Deputy Prime Minister of Fiji
- In office 1972–1973
- Prime Minister: Kamisese Mara
- Succeeded by: Penaia Ganilau

Member of the House of Representatives
- In office 1972–1973
- Succeeded by: Mosese Qionibaravi
- Constituency: Suva East National (Fijian)
- In office 1966–1972
- Constituency: Central Cross-Voting (Fijian)

Minister for Commerce, Industry and Labour
- In office 1967–1972

Member for Commerce, Industry and Tourism
- In office 1966–1967

Nominated Member of the Legislative Council
- In office 1944–1966

Personal details
- Born: 21 December 1908 Bau, Fiji
- Died: 25 June 1973 (aged 64) Suva, Fiji

Cricket information
- Batting: Right-handed
- Bowling: Right-arm medium

Domestic team information
- 1930/31: Auckland

Career statistics
| Competition | First-class |
| Matches | 3 |
| Runs scored | 89 |
| Batting average | 22.25 |
| 100s/50s | 0/0 |
| Top score | 47* |
| Balls bowled | 420 |
| Wickets | 11 |
| Bowling average | 18.63 |
| 5 wickets in innings | 1 |
| 10 wickets in match | 0 |
| Best bowling | 5/72 |
| Catches/stumpings | 2/– |
- Source: Cricinfo, 25 September 2011

= Edward Cakobau =

Fijian cricketer and politician

Ratu Sir Edward Tuivanuavou Tugi Cakobau (21 December 1908 – 25 June 1973) was a Fijian chief, soldier, politician and cricketer. He was a member of the Fijian legislature from 1944 until his death, also serving as Minister for Commerce, Industry and Labour and Deputy Prime Minister. During the 1940s he made two appearances for the Fiji national cricket team.

==Biography==

Cakobau was born in December 1908, the son of King George Tupou II of Tonga and his mistress Adi Litia Cakobau, who was a granddaughter of Seru Epenisa Cakobau, the first King of Fiji. He was a half-brother of Queen Salote Tupou III of Tonga.

He was educated at Wanganui Technical College between 1923 and 1928, and then Auckland Technical College. Whilst in New Zealand, he played a single first-class match for Auckland in the 1930–31 Plunket Shield and later made two first-class appearances for Fiji in 1948 against Otago and Auckland.
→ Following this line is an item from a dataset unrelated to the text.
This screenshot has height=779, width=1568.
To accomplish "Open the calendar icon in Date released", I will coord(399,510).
He later attended Wadham College, Oxford to study colonial administration.

Cakobau returned to Fiji and worked as a schoolteacher. He later became a civil servant, starting as a clerk in the Native Affairs Department and rising to become Deputy Secretary for Fijian Affairs. He was one of Fiji's representatives at the coronation of George VI in 1937. During World War II he served in the Solomon Islands, for which he was awarded the Military Cross. In 1944 he was appointed to the Legislative Council as one of the five nominated Fijian members. He later returned to military service during the Malayan Emergency, serving in Malaya in 1953 and 1954, during which he became commanding officer of the Fiji Battalion. He was awarded the OBE for his service in Malaya, and was given a CBE in the 1966 Birthday Honours.
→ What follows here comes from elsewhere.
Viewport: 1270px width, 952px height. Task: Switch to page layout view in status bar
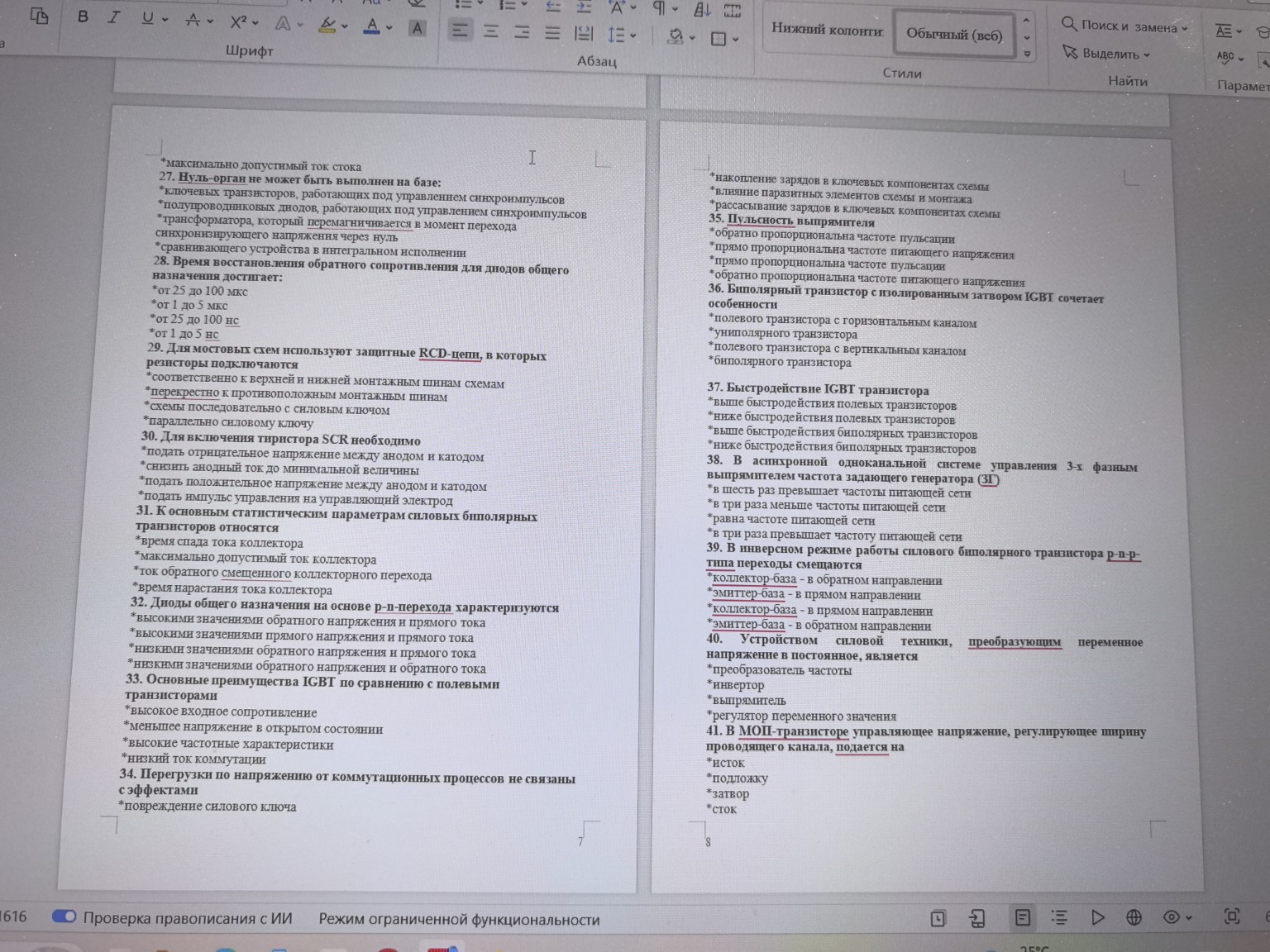click(x=1023, y=917)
Cakobau continued to be nominated to the Legislative Council until the 1966 elections, when he elected unopposed in the Fijian Central cross-voting constituency. Following the elections, he was appointed Member for Commerce, Industry and Tourism. In 1967 he became Minister for Commerce, Industry and Labour. He was knighted in the 1971 New Year Honours. In the 1972 elections he ran for the Fijian seat in the Suva East national constituency and was elected to the House of Representatives. He was subsequently appointed Deputy Prime Minister by Kamisese Mara.

Cakobau died on 25 June 1973, and was buried on Bau on 29 June. He had four sons; the eldest, Viliame Dreunimisimisi (1939–2000) was responsible for the first distillery in the South Pacific and served as Minister for Tourism and Agriculture. The second son, Epeli Nailatikau (born 1941) was also a politician, serving as Speaker of the House of Representatives and later President. His third son, Tu'uakitau Cokanauto (1947–2023) was also a minister; the fourth son was Keni Vuiyasawa.